To be clear, do I believe reporters should bury questions about disingenuous or harmful opinions in our current divide in the hopes of finding some sonic Shangri-la? Absolutely not. A small atoll of pleasant audio is not worth a swim in a toxic ocean. But if the community participates in good faith, there may be a place for an approach inspired by our friends, the field recordists. An approach guided by patience and not pressure. Listening and not lists of questions. It takes time, training and vision, but that shared celebration of sacred spaces may help heal America from the farm fields to the cities. And public broadcasters, with our mission and history, are in a unique position to show journalism how it’s done.

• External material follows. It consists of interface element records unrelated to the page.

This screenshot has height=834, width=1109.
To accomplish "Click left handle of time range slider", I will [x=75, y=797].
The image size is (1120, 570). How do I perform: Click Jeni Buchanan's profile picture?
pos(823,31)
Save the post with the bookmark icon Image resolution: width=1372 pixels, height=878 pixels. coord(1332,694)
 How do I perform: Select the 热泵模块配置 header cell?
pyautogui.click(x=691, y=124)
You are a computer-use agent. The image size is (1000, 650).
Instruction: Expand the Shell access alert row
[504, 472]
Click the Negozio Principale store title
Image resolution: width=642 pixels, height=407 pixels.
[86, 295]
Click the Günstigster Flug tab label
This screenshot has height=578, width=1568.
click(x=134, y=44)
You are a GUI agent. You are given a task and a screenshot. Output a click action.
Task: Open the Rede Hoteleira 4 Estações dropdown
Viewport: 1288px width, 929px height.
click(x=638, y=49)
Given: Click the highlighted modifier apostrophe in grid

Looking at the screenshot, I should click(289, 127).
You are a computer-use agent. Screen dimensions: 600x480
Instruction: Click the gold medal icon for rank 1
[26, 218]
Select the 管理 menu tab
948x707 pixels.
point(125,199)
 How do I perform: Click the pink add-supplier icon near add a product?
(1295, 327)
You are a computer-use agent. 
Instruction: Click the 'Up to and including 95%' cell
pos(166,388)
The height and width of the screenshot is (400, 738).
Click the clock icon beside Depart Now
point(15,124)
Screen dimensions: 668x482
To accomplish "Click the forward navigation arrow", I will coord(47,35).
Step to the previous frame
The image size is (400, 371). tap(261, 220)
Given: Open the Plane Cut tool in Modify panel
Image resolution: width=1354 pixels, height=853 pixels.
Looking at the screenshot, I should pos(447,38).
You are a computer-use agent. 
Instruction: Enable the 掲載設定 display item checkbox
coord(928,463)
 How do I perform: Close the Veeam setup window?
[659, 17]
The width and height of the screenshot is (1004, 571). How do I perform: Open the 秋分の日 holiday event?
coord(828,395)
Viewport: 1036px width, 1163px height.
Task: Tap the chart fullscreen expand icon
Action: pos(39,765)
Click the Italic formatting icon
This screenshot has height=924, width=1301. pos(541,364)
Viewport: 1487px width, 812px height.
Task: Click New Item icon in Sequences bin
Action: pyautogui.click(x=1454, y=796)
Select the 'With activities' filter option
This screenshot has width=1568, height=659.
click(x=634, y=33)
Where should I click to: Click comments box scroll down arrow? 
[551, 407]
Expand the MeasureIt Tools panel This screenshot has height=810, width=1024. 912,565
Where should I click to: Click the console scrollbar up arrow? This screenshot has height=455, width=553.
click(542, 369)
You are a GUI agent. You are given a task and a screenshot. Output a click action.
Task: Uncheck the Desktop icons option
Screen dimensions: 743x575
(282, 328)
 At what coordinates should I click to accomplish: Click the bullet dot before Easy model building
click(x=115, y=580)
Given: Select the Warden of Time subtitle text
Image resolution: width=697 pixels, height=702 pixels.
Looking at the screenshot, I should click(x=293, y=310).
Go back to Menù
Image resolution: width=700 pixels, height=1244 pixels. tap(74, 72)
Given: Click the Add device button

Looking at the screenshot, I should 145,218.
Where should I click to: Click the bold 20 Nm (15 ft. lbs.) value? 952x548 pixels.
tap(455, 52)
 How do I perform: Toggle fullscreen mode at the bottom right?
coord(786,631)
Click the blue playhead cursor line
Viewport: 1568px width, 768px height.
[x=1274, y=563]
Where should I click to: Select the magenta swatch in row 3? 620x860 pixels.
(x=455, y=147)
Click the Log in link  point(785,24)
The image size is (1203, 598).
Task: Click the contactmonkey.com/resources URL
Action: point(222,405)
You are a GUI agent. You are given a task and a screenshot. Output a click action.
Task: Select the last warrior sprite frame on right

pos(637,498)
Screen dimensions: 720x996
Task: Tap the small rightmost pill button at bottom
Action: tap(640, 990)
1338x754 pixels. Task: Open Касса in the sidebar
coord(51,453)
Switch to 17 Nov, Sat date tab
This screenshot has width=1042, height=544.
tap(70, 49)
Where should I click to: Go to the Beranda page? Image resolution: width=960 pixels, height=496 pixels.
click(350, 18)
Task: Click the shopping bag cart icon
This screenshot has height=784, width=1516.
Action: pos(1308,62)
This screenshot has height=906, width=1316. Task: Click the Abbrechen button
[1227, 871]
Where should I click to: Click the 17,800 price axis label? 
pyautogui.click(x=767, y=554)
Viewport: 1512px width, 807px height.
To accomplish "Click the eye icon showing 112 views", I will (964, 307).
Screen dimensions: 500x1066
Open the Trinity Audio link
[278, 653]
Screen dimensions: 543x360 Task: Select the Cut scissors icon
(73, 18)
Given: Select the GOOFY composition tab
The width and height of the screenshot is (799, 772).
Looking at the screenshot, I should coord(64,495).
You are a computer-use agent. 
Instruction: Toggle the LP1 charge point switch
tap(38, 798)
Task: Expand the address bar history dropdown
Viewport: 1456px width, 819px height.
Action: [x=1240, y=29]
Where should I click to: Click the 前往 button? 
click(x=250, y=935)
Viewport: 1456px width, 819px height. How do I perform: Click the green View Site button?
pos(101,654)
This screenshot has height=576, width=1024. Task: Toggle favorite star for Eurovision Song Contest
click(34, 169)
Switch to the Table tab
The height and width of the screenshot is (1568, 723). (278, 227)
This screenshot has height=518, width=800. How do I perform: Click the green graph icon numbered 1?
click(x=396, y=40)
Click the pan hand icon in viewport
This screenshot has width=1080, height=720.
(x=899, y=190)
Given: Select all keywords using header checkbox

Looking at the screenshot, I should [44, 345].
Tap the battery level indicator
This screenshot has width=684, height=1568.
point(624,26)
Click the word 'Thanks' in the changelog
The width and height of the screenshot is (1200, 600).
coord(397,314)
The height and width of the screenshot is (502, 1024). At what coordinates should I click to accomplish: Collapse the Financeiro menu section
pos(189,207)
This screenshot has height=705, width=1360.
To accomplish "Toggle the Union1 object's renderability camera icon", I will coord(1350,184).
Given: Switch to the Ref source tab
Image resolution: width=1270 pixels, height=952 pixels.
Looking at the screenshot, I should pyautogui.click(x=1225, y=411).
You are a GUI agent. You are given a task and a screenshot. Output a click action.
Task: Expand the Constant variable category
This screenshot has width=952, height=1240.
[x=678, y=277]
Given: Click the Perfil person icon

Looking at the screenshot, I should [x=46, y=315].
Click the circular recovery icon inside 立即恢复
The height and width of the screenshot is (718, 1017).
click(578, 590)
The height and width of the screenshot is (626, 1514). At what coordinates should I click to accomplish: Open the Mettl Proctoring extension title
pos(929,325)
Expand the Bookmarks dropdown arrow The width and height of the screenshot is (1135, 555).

Joe Hardtke is technical director and sound designer of To the Best of Our Knowledge, produced at Wisconsin Public Radio and distributed by PRX. He’s a 30-year broadcasting veteran, independent musician and sound artist. His award-winning ambient work has been heard on WBEZ, BBC Radio 4, at the Third Coast International Audio Festival and sound installations around the world. And, yes, his first radio gig was at that polka station.